The President bracelet in 950 platinum — its three semi-circular links in the characteristic rounded profile that has appeared on the Day-Date since the bracelet's creation specifically for the reference in 1956 — carries the concealed Crownclasp, the integrated Rolex crown invisible within the bracelet's link profile when closed. The ceramic pin inserts, patented by Rolex, reduce wear at the bracelet pins across decades of use. The President bracelet in platinum is physically the heaviest bracelet configuration in the Day-Date family, the specific gravity of 950 platinum making the platinum President bracelet's mass immediately perceptible on the wrist as a quality of physical presence that the gold bracelet configurations do not match to the same degree.
The 228236 meteorite and diamond baguette configuration is, within the Day-Date 40 platinum production, the sub-reference that most fully layers the material arguments available to the reference.
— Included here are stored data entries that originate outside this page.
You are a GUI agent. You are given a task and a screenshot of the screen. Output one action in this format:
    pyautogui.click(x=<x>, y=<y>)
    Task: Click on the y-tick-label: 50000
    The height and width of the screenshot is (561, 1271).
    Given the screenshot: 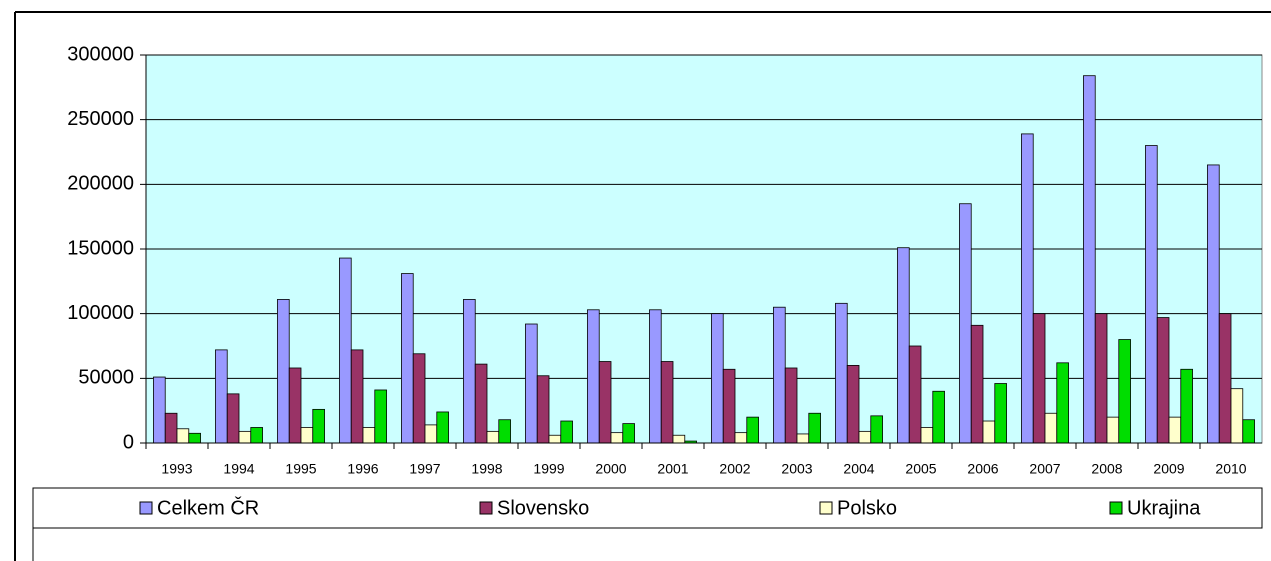 What is the action you would take?
    pyautogui.click(x=106, y=378)
    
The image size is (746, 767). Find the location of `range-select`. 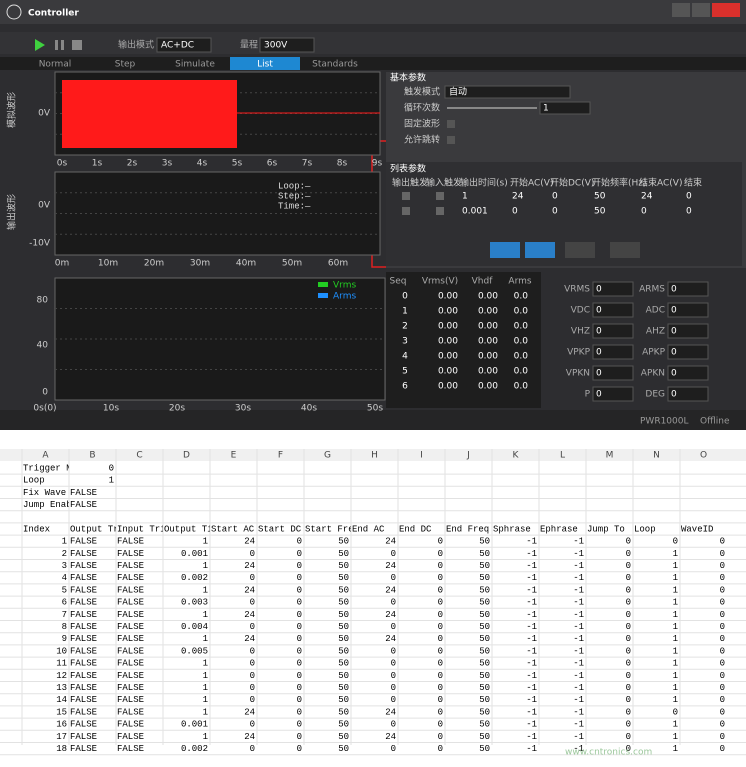

range-select is located at coordinates (287, 45).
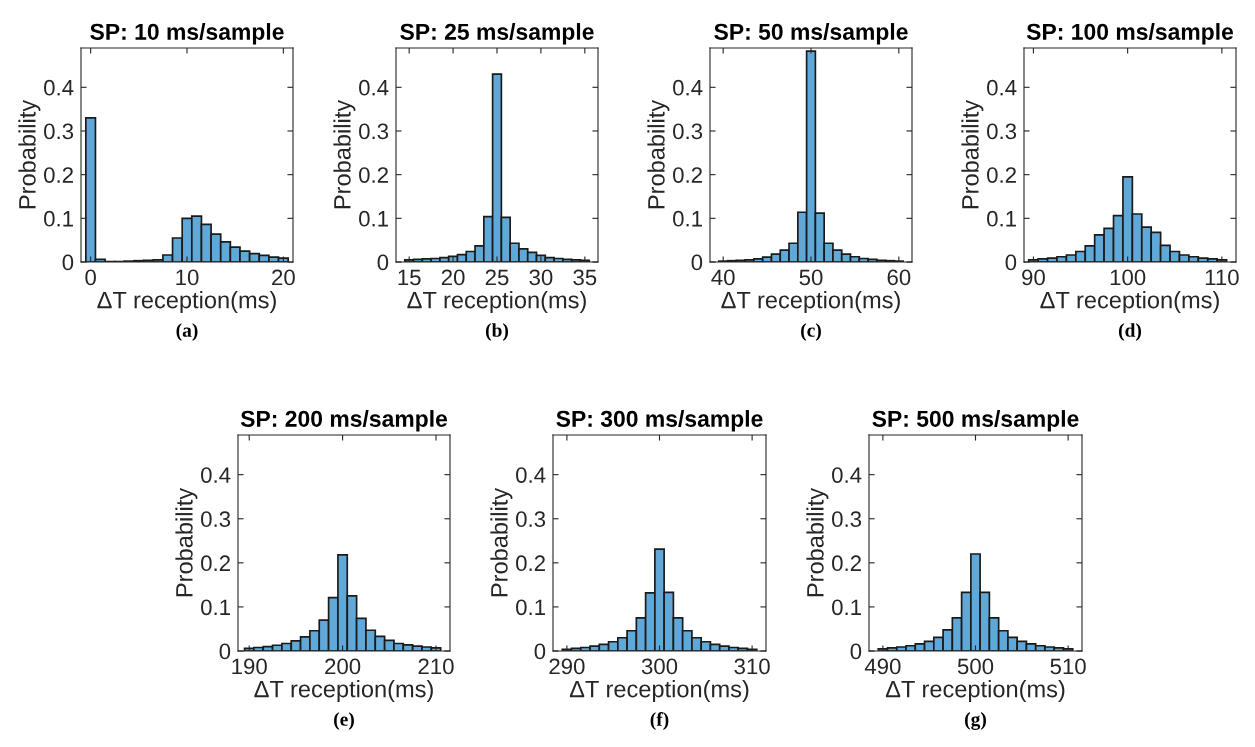 This screenshot has height=747, width=1255. Describe the element at coordinates (344, 721) in the screenshot. I see `text: (e)` at that location.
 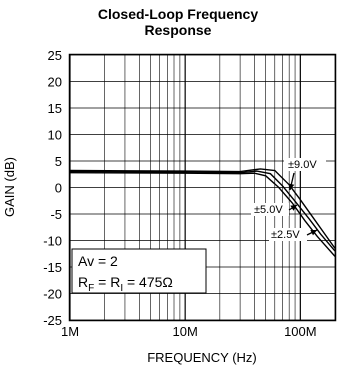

The platinum case and bracelet provide the material foundation; the fluted platinum bezel adds the visual architecture; the Gibeon meteorite dial provides the material provenance that no manufactured surface can replicate; the baguette diamond markers add the gemological program at the scale the dial's visual register can absorb without disruption to the meteorite's own pattern. Each element of this layering was available separately in earlier Day-Date production — meteorite dials have appeared in the Masterpiece and standard Day-Date families across multiple generations, baguette diamond markers are a long-standing Day-Date dial configuration, platinum cases have appeared since the original Day-Date's introduction. In the 228236, they appear together in the current generation's case and movement architecture, the combination completing a material program whose individual components are each exceptional and whose assembled whole is more than their sum.